To control for variation with multiple enemy ids we will only have 1 id, and it will be the largest possible enemy id the game can handle.
RAPPY_IDS={0xB50}
jake@sharnoth ~/post/0006 $ python rarerates.py
scht: 0.003873 Counter({0: 996127, 1: 3873})
vanilla: 0.001917 Counter({0: 998083, 1: 1917})
ideal: 0.001953125
The result is approximately 1/256, twice as likely as a normal rare enemy.
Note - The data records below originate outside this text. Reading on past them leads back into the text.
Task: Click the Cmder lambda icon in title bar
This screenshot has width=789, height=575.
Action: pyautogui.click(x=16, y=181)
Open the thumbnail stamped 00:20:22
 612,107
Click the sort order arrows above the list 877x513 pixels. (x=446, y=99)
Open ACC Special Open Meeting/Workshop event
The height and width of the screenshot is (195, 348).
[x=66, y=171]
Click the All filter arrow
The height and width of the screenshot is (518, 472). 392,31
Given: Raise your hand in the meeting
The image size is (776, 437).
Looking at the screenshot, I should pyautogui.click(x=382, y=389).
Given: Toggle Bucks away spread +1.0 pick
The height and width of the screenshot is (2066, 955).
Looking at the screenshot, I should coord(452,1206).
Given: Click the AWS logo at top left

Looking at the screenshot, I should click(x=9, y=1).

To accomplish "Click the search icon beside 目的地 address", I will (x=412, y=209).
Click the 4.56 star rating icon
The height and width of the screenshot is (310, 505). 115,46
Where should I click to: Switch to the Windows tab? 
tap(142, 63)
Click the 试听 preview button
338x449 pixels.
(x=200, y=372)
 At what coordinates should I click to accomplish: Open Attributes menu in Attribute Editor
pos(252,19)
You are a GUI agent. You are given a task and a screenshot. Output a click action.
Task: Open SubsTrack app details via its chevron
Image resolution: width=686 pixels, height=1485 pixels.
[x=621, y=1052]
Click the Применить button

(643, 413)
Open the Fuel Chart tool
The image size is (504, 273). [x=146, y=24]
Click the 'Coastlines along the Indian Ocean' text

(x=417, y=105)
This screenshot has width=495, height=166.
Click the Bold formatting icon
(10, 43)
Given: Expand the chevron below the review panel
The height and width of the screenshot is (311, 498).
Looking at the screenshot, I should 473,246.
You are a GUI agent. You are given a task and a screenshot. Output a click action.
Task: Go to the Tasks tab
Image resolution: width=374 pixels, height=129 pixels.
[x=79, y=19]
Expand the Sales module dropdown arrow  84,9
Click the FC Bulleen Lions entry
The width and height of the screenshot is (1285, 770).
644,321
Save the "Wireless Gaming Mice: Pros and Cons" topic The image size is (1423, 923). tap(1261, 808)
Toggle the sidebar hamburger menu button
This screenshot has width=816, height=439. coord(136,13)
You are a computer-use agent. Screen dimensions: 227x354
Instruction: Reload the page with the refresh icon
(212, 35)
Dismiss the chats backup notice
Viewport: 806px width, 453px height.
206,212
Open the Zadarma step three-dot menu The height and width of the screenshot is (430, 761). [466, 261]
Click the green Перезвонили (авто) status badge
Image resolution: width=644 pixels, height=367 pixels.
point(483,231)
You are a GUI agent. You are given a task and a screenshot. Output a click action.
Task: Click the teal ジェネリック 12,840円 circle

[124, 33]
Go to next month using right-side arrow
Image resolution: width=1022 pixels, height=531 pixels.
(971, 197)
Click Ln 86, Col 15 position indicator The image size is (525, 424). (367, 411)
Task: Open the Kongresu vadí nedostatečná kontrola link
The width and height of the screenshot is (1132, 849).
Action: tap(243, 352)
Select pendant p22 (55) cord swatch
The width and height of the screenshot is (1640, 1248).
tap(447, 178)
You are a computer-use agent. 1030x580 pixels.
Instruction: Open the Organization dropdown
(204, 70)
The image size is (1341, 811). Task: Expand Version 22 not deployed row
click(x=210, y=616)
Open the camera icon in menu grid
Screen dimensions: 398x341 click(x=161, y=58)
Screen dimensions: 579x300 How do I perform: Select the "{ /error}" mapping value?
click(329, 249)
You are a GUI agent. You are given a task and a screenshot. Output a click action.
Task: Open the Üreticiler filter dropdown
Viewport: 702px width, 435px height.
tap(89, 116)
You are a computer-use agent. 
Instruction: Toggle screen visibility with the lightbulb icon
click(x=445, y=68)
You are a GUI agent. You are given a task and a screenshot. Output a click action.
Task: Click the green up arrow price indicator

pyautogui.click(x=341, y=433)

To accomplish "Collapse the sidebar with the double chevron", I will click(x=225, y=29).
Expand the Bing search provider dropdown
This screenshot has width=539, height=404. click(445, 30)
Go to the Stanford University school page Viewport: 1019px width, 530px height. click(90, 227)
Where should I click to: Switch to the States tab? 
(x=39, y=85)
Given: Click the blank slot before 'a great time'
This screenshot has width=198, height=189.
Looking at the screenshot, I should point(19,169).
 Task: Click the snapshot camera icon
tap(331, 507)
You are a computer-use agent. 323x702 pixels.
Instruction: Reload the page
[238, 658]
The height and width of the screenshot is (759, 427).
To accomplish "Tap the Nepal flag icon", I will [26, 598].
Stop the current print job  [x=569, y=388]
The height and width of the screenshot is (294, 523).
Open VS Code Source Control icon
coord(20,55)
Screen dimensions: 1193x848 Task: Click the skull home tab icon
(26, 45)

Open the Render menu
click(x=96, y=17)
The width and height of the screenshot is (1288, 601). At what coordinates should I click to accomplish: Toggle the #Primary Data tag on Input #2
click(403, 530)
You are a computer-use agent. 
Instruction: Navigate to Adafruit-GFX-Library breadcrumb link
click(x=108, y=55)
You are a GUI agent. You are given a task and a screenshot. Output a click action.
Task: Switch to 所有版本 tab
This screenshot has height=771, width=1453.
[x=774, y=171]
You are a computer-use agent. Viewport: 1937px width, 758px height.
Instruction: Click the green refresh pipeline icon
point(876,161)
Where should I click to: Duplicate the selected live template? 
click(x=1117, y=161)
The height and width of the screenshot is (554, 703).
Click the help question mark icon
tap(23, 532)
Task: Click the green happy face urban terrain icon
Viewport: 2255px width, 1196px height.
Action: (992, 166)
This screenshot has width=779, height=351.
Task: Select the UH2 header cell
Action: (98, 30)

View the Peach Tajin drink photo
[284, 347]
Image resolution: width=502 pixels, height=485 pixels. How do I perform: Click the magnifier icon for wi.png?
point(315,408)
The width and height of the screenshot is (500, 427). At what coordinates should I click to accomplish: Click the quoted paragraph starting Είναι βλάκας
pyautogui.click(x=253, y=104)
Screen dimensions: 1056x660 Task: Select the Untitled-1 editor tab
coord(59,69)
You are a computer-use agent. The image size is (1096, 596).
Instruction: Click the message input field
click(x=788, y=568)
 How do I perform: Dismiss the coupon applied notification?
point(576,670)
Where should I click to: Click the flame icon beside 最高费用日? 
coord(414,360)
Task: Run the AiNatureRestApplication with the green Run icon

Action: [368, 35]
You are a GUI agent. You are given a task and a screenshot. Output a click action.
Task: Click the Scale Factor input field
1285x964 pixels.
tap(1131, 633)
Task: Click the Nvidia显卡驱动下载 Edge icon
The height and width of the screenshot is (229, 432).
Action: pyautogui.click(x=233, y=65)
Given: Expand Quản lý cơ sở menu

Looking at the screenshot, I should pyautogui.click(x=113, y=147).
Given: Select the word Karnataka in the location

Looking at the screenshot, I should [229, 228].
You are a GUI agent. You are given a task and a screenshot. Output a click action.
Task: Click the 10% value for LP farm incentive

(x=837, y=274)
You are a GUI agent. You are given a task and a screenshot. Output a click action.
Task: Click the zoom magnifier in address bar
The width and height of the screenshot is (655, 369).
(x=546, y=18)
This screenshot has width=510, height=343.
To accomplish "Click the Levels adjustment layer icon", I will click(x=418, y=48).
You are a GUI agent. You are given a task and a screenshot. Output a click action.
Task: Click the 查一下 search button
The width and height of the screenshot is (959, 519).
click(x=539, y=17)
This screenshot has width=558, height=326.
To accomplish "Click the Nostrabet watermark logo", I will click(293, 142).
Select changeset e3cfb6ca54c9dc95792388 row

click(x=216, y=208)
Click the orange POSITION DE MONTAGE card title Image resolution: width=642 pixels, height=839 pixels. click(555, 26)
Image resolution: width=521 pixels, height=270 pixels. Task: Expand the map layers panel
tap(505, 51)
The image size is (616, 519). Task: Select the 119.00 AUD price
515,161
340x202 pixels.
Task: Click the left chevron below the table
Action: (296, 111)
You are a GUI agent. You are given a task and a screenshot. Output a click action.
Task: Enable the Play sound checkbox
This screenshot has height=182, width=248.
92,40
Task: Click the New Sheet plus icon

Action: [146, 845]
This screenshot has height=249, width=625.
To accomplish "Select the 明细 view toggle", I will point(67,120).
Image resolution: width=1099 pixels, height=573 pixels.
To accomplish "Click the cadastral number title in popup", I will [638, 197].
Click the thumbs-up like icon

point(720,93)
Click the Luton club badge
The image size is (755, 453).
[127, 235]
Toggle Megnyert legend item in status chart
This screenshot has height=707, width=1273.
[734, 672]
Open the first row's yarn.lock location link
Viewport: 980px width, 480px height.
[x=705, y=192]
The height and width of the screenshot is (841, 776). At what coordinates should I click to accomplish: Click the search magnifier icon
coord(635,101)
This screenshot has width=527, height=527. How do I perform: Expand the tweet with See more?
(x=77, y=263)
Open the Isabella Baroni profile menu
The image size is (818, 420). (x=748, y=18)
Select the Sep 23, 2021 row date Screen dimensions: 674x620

However that will take minimum 6 rolls to reach, so to figure out the formula we should use something a bit lower, like 0xFF:
RAPPY_IDS={0xFF}
jake@sharnoth ~/post/0006 $ python rarerates.py
scht: 0.003202 Counter({0: 996798, 1: 3202})
vanilla: 0.001918 Counter({0: 998082, 1: 1918})
ideal: 0.001953125
So lets just take the first 4 rolls, for speed of computation.
# rolls# of possibilities that hit target
11
2256
332896
42829056
Where # of possiblility values come from
#include <stdio.h>

int rolls2(int target)
{
    int result = 0;
    for(int x = 0; x < 512; x++) {
        for(int y = 0; y < 512; y++) {
            if (x + y == target) {
                result++;
            }
        }
    }

    return result;
}

int rolls3(int target)
{
    int result = 0;
    for(int x = 0; x < 512; x++) {
        for(int y = 0; y < 512; y++) {
            for(int z = 0; z < 512; z++) {
                if (x + y + z == target) {
                    result++;
                }
            }
        }
    }

    return result;
}

int rolls4(int target)
{
    int result = 0;
    for(int w = 0; w < 512; w++) {
        for(int x = 0; x < 512; x++) {
            for(int y = 0; y < 512; y++) {
                for(int z = 0; z < 512; z++) {
                    if (w + x + y + z == target) {
                        result++;
                    }
                }
            }
        }
    }

    return result;
}

int main()
{
    int r2 = rolls2(0xFF);
    printf("r2: %d\n", r2);
    int r3 = rolls3(0xFF);
    printf("r3: %d\n", r3);
    int r4 = rolls4(0xFF);
    printf("r4: %d\n", r4);
}
So we have here 1/512 + 256/(512*512) + 32896/(512*512*512) + 2829056/(512*512*512*512) which equals 0.003215949982404709. Thats pretty close to the empirically measured value above.

With this, I am comfortable saying that Schtserv's rare enemy rates are probaly not what they intend, and given their new push towards a pure vanilla experience, they should fix this.


How this affects pranksnake kondreiu is left as an exercise for the reader.